● What you are asked to do
Copy out exactly, from the entries that follow, the line holding "This screenshot has height=246, width=300.", the line holding "Task: Open the help question mark menu", and all lines between them, but no pictures.

════

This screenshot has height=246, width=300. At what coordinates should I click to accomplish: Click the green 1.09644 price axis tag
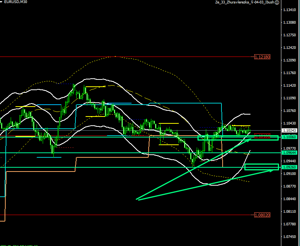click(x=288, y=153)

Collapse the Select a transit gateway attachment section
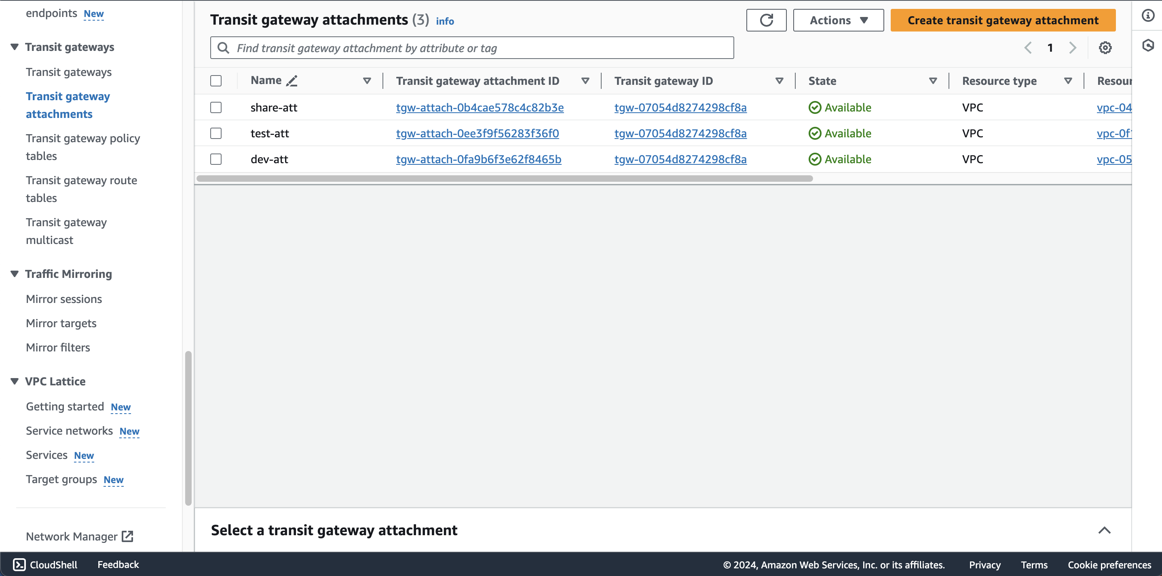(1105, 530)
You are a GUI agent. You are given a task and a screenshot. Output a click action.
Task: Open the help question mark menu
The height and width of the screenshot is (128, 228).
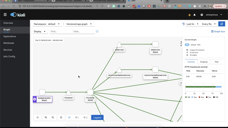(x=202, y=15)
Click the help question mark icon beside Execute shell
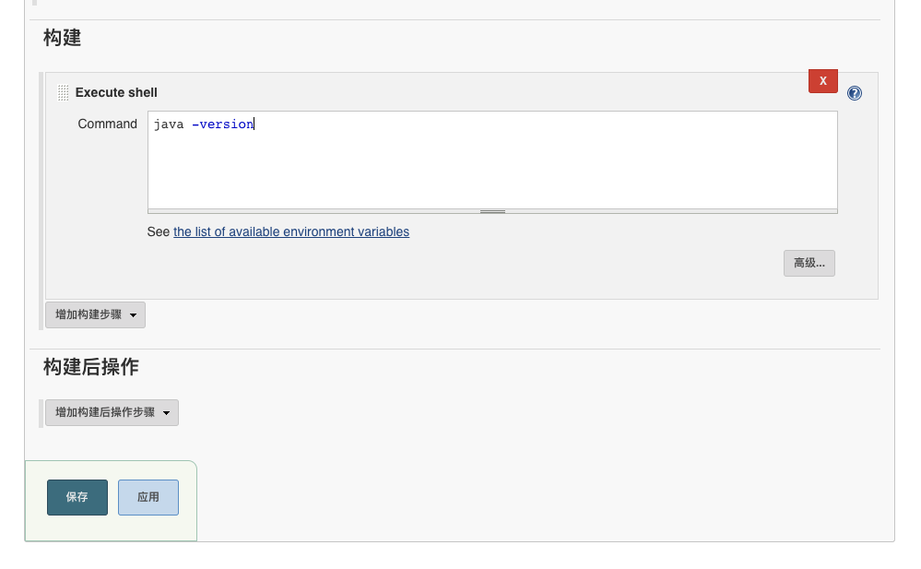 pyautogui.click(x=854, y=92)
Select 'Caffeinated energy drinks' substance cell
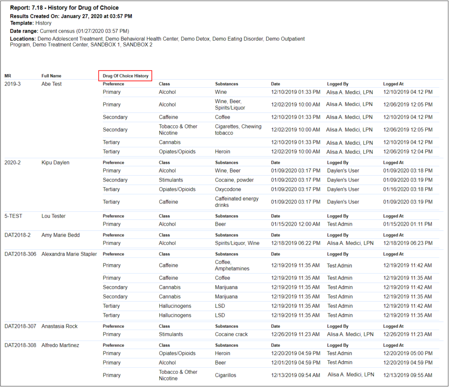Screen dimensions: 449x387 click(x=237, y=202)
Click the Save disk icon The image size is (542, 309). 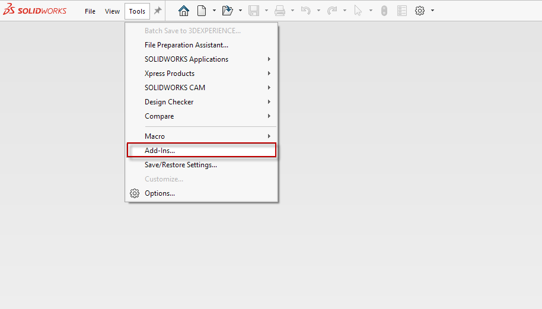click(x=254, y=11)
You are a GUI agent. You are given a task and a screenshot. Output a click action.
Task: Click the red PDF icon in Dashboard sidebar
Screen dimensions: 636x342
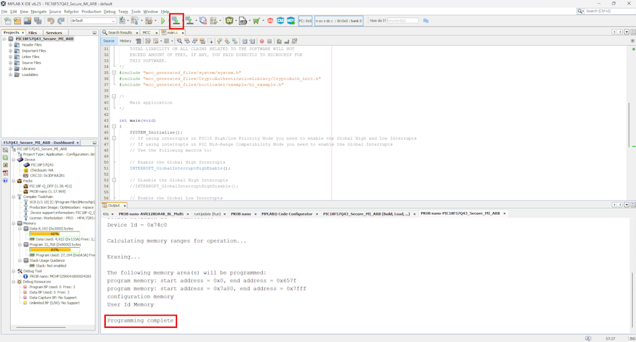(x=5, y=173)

════

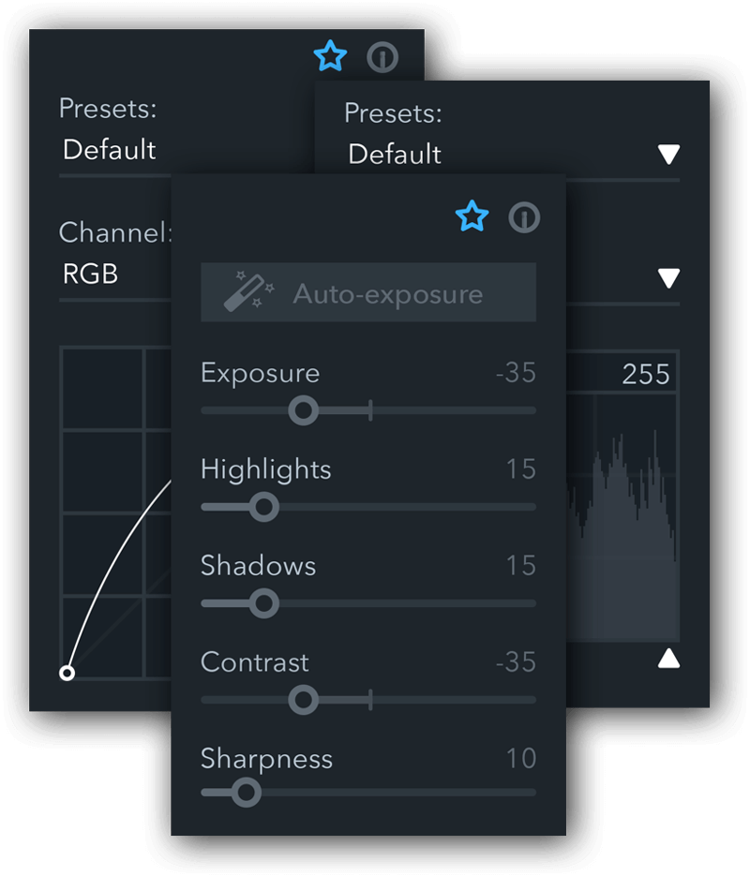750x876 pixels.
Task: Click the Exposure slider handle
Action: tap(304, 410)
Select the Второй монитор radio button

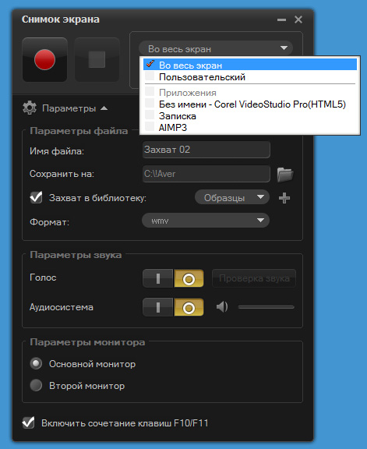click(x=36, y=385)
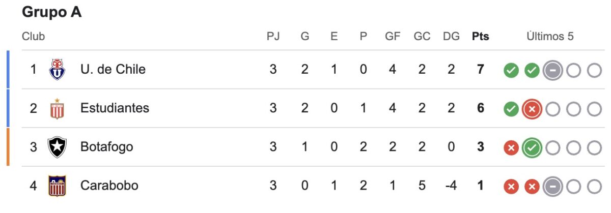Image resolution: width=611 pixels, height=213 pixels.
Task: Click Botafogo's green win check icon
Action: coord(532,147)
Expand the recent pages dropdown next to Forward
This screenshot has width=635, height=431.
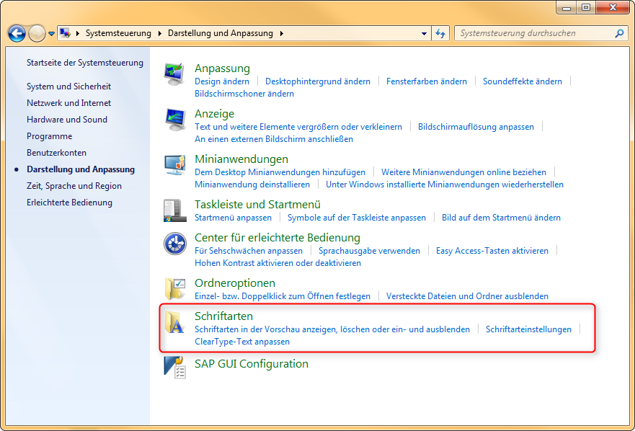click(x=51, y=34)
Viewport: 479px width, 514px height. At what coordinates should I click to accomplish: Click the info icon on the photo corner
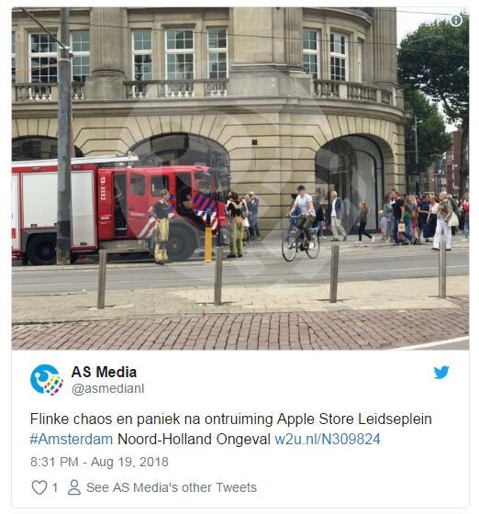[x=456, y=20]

════

● Result of this task
This screenshot has height=246, width=300. At what coordinates should I click to accomplish: Click the green 1.09644 price axis tag
click(x=288, y=153)

Collapse the Select a transit gateway attachment section
(1105, 530)
You are a GUI agent. You are given a task and a screenshot. Output a click action.
Task: Open the help question mark menu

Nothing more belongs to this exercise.